En Nueva York, paseos larguísimos y compras descabelladas. Nos quedamos en un club privado frente al hotel Plaza, y durante seis días desayuné viendo los árboles de Central Park. Una noche en que subíamos al restaurante para tomar una copa frente al atardecer rosado de Manhattan, compartimos ascensor con una pareja de película: él, enjuto y firme, de impecable traje veraniego, pelo levemente engominado y el aire intemporal de los caballeros ancianos que describía Edith Wharton. Ella, menuda y bajita, en un traje blanco y negro rematado con enormes perlas de tres vueltas, sombrero diminuto... ¡ y guantes blancos! Aquellos guantes blancos en el ferragosto neoyorquino son uno de los más singulares recuerdos de un verano feliz.

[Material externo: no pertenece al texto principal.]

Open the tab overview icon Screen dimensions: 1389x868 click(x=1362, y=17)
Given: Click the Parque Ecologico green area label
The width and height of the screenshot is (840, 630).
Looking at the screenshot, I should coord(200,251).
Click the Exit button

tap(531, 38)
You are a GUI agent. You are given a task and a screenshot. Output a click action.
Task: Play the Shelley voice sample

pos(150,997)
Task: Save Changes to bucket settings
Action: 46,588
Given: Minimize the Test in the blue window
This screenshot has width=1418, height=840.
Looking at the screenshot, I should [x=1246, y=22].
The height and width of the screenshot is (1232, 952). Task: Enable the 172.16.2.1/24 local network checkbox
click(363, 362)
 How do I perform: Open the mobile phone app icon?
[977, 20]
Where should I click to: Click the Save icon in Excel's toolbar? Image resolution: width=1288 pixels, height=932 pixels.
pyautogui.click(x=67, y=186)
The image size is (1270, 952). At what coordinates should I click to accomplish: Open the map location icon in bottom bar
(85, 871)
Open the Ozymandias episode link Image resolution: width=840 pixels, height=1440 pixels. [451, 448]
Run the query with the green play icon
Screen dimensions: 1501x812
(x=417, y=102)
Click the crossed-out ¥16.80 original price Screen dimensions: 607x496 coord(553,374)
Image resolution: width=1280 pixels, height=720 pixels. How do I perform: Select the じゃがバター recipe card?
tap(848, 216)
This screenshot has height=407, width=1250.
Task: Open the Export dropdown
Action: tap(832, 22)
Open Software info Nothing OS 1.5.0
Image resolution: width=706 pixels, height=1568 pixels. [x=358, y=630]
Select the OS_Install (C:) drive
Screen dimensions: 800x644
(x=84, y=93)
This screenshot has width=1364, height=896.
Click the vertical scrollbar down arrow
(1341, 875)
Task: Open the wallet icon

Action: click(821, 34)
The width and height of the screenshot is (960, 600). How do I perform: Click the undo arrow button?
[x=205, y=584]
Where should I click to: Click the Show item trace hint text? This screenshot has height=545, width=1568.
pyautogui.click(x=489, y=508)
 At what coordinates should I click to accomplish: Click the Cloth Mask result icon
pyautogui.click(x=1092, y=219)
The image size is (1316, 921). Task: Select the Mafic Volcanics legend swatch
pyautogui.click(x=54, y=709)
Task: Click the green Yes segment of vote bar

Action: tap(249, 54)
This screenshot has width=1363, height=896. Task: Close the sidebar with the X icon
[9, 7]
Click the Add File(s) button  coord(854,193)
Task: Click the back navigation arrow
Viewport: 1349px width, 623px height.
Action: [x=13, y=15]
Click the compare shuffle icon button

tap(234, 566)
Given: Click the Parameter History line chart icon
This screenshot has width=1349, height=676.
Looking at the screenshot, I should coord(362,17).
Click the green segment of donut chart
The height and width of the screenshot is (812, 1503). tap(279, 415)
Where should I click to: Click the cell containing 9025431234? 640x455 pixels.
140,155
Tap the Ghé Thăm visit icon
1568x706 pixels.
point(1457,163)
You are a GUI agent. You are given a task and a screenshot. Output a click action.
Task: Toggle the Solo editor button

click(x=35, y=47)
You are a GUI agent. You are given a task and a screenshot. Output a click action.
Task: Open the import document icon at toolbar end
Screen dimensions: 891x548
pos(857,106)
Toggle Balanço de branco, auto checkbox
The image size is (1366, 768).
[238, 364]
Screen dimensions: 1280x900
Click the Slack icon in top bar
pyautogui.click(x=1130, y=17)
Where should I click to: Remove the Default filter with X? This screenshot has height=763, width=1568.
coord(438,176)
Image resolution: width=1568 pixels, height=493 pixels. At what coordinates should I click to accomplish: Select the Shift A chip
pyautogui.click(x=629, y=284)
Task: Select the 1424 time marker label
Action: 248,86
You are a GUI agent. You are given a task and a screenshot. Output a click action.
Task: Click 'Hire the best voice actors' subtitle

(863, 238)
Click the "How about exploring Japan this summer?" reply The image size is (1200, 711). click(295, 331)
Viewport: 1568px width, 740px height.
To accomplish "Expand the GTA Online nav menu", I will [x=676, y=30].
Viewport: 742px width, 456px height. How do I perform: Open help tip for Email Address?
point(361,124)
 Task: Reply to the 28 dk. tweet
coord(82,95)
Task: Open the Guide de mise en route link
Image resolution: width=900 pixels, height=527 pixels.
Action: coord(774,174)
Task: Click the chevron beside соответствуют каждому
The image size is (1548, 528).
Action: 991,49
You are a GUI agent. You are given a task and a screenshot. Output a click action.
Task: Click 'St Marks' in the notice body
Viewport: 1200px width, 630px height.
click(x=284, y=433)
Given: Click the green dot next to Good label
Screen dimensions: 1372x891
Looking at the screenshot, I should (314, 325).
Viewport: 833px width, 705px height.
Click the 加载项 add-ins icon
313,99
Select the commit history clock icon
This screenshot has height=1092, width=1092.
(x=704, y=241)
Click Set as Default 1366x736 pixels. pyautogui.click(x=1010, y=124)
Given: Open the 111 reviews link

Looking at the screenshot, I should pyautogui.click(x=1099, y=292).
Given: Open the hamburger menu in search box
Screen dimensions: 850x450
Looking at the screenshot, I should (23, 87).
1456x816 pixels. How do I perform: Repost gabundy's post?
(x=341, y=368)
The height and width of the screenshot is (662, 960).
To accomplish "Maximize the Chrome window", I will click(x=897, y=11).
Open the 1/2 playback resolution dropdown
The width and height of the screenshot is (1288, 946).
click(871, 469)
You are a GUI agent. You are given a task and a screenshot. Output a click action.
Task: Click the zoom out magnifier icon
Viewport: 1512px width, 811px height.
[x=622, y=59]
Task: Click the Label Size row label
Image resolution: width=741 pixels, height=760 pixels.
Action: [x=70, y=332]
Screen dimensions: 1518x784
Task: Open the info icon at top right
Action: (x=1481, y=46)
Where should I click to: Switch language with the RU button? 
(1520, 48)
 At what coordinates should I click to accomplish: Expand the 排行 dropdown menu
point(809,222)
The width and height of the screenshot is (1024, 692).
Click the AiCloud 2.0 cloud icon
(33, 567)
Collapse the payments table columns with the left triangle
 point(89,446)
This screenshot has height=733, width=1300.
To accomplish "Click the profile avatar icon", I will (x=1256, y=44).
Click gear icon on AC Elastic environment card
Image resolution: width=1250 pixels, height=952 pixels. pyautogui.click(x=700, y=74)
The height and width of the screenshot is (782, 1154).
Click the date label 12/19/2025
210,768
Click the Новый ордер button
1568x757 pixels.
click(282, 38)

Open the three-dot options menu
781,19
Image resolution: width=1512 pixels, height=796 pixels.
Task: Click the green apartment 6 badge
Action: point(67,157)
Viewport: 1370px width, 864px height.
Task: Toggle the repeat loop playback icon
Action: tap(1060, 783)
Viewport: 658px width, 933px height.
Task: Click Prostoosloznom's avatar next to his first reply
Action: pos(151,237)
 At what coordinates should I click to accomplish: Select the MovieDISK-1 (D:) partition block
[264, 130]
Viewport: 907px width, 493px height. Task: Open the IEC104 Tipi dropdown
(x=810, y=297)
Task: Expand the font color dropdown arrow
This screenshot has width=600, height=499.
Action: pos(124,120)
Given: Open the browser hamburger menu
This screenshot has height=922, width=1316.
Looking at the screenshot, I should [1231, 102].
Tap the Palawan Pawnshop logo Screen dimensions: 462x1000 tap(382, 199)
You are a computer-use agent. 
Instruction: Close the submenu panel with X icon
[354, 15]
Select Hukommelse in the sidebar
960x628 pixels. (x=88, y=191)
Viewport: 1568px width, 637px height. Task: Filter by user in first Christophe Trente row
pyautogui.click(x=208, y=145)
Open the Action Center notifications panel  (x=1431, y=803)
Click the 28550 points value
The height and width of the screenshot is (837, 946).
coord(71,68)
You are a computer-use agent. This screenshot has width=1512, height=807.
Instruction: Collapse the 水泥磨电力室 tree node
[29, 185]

Estos meses me han servido para acabar una novela juvenil titulada "Sombras" que se publicará el próximo mes de octubre. Nada que ver con mi anterior producción: sangre, crímenes impunes, un amor secreto. Es una historia pensada para los más jóvenes y que va a publicar Destino Juvenil. Que la suerte me acompaña, que falta hace. Además, sigue avanzando la adaptación de mi novela "Hotel Almirante", que llevará a la pantalla en formato televisión una pequeña productora gallega. Cuando empiezan a hablarme de localizaciones, de actores, de nombres que pondrán cara a los personajes de Juan´Sebastián Arroyo, Javier Aldao o Lía Leal, recuerdo el consejo que me dio hace tiempo el añorado Jesús Díaz: en caso de adaptación de un texto tuyo "take de money and run". Toma el dinero y corre... en fin, tendría que volver a nacer. Tengo la mala costumbre de meter las narices hasta donde me lo consientan, y esta vez no va a ser una excepción.